Quelle prise en charge dans les situations complexes et très complexes ?

  • Les formes complexes (stade 2) nécessitent l’intervention d’un spécialiste de l’obésité, en libéral ou dans des structures de niveau 2, si besoin avec le concours des mêmes professionnels paramédicaux que dans le niveau 1. Des hospitalisations courtes en service de soins médicaux et de réadaptation (SMR) peuvent être envisagées.

    Le suivi est mensuel, sur 24 à 48 mois, avec un objectif de perte de poids personnalisé.
     
  • Dans les situations très complexes (stades 3a et 3b), le niveau de recours 3 s’effectue en centre spécialisé de l’obésité, avec là-aussi un objectif de perte de poids personnalisé et un suivi sur la vie entière. Des hospitalisations plus longues en SMR spécialisé sont possibles.

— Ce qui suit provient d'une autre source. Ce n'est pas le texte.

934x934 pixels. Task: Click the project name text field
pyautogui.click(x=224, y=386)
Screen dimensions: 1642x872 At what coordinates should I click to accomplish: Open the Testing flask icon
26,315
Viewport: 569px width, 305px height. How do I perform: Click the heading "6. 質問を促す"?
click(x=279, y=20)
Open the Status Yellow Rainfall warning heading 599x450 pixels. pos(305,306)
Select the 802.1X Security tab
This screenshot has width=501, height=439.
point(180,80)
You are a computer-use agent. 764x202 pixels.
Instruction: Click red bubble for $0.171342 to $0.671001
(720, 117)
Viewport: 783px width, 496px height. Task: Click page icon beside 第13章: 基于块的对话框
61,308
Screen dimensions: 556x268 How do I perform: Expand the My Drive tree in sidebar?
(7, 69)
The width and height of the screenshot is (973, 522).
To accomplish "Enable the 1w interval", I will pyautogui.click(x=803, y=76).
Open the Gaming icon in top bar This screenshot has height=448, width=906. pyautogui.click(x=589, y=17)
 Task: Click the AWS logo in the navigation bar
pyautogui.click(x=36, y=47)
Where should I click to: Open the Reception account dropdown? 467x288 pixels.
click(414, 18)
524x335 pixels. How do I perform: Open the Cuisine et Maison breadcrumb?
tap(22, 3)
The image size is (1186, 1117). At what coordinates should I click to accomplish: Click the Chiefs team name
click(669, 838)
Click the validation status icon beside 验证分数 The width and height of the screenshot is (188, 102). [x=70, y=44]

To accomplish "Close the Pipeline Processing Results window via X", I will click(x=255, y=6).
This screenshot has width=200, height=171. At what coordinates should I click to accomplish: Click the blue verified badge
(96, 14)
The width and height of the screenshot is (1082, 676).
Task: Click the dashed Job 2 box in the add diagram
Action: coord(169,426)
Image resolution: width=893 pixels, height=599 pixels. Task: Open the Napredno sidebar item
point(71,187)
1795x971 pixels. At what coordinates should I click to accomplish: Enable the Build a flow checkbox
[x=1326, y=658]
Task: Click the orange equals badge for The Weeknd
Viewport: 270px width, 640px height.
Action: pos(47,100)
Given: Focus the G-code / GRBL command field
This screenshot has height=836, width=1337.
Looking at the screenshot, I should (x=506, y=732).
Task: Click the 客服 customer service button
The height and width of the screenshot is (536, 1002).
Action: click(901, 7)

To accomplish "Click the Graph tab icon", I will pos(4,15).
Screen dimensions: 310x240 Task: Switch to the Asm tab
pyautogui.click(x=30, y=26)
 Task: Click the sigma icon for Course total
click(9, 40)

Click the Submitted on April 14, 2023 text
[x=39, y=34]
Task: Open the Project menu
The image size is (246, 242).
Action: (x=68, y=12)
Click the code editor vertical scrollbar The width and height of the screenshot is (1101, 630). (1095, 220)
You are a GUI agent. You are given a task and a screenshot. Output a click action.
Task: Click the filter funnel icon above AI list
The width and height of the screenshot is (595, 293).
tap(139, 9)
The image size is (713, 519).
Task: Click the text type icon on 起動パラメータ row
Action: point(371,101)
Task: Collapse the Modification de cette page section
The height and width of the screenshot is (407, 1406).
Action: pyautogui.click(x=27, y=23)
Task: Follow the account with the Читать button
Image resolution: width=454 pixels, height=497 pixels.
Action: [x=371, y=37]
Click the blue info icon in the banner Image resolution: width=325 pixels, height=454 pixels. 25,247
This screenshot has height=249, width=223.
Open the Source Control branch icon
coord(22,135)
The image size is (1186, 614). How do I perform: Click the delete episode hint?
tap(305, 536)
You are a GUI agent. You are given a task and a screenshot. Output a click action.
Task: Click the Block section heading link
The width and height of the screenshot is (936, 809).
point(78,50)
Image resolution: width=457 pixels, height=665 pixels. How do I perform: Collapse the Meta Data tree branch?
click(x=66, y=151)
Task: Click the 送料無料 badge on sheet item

L’approche thérapeutique est multimodale, centrée sur le patient et coconstruite avec lui pour une mise en place durable.

Elle se fonde largement sur les mesures non médicamenteuses, diététique, activité physique, avec si besoin prise en charge psychologique, qui sont détaillées dans la VIDAL Reco.  

Un traitement médicamenteux peut être discuté, en deuxième intention après échec des mesures nutritionnelles. Pour l’instant, l’agence nationale de sécurité du médicament et des produits de santé (ANSM) recommande la primo-prescription par un spécialiste de l’obésité.

Dans les cas les plus complexes, une chirurgie bariatrique pourra aussi être proposée, sous réserve de l’absence de contre-indications, avec un suivi à vie [3].

Les cas particuliers

La VIDAL Reco aborde également les situations particulières que sont la contraception, le désir de grossesse, la grossesse après une chirurgie bariatrique, l’obésité de l’enfant, de l’adolescent et, à l’autre extrême de la vie, celle du sujet âgé.

D’après un entretien avec le Pr Judith Aron-Wisnewsky, Paris, en association avec le Pr Marie-Claude Brindisi, Dijon.